Which lines run from the one with "The height and" through the end of the data? Retype them exactly, without pictures.

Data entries
^^^^^^^^^^^^^^^^
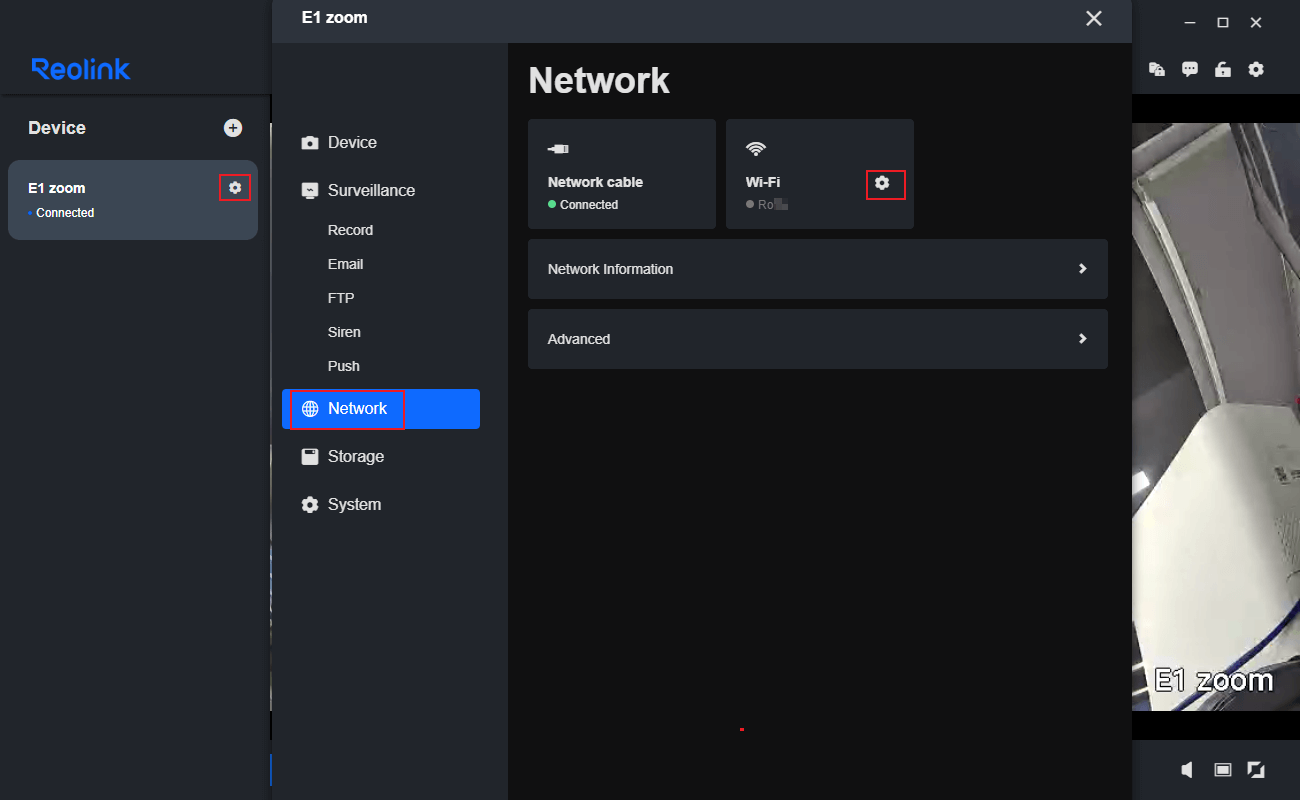Open the clip encryption icon above the live view
This screenshot has height=800, width=1300.
click(1156, 69)
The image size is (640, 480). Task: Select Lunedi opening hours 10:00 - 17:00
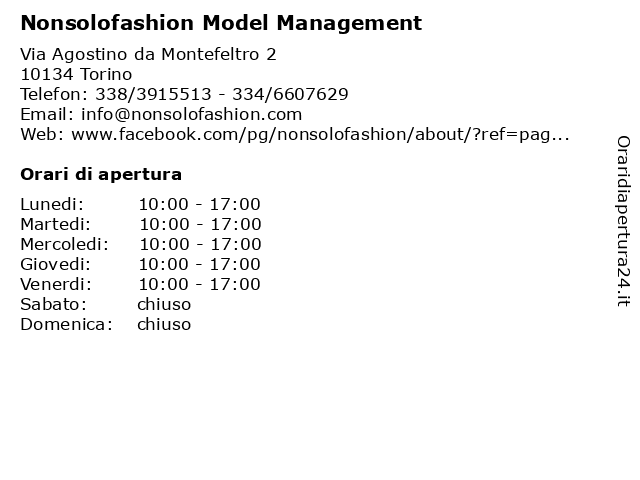(x=200, y=204)
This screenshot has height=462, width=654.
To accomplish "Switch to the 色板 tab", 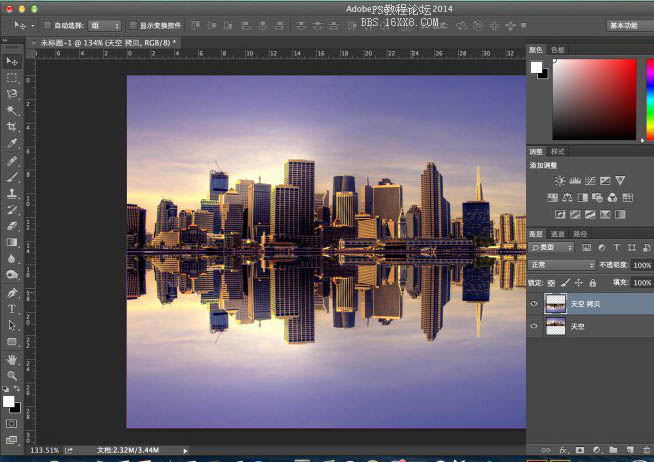I will tap(558, 50).
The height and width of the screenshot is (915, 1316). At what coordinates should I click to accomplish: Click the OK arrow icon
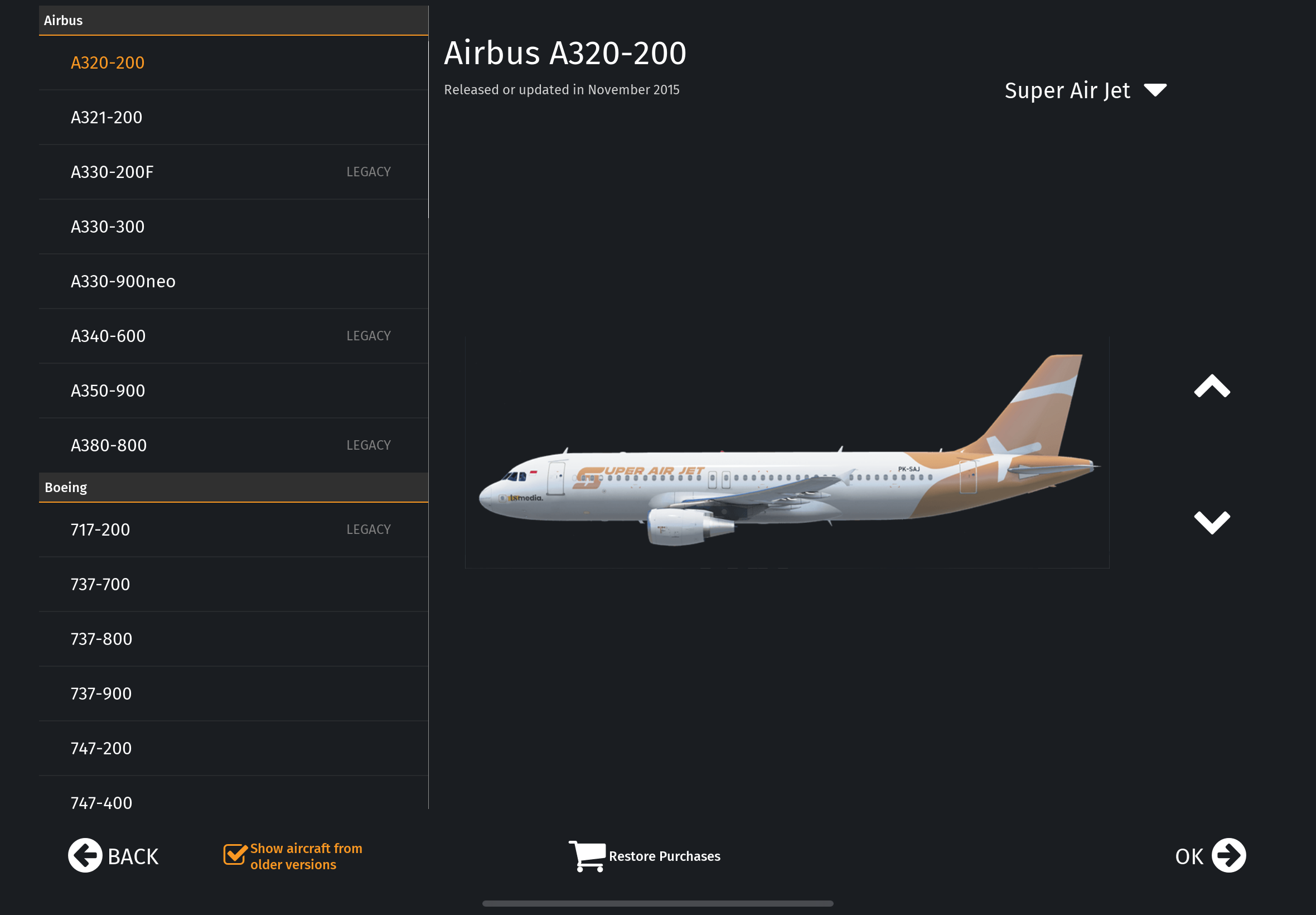tap(1228, 855)
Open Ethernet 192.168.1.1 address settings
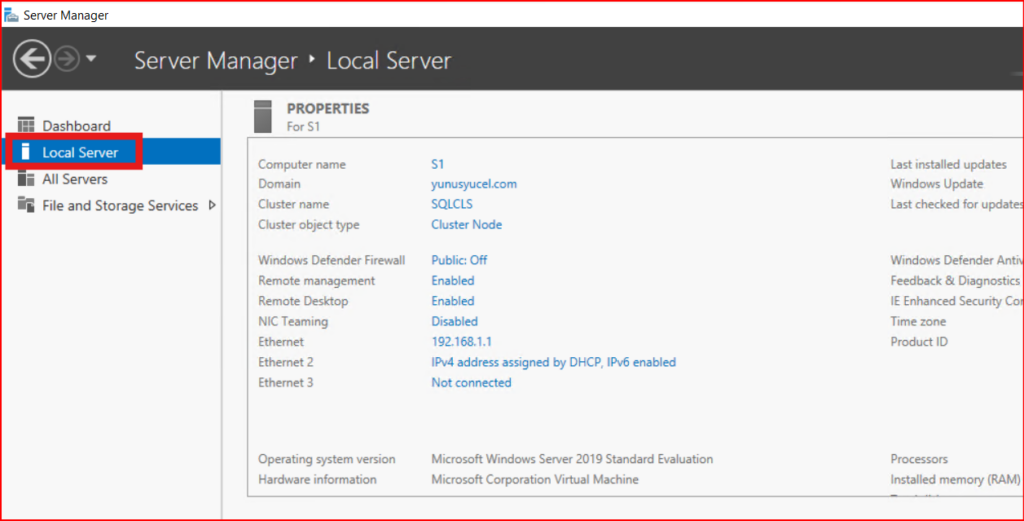 point(461,342)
^^^^^^^^^^^^^^^^
**Answer to the exercise:**
The height and width of the screenshot is (915, 1316). At what coordinates should I click to accomplish: Click the OK arrow icon
tap(1228, 855)
Open Ethernet 192.168.1.1 address settings
 point(461,342)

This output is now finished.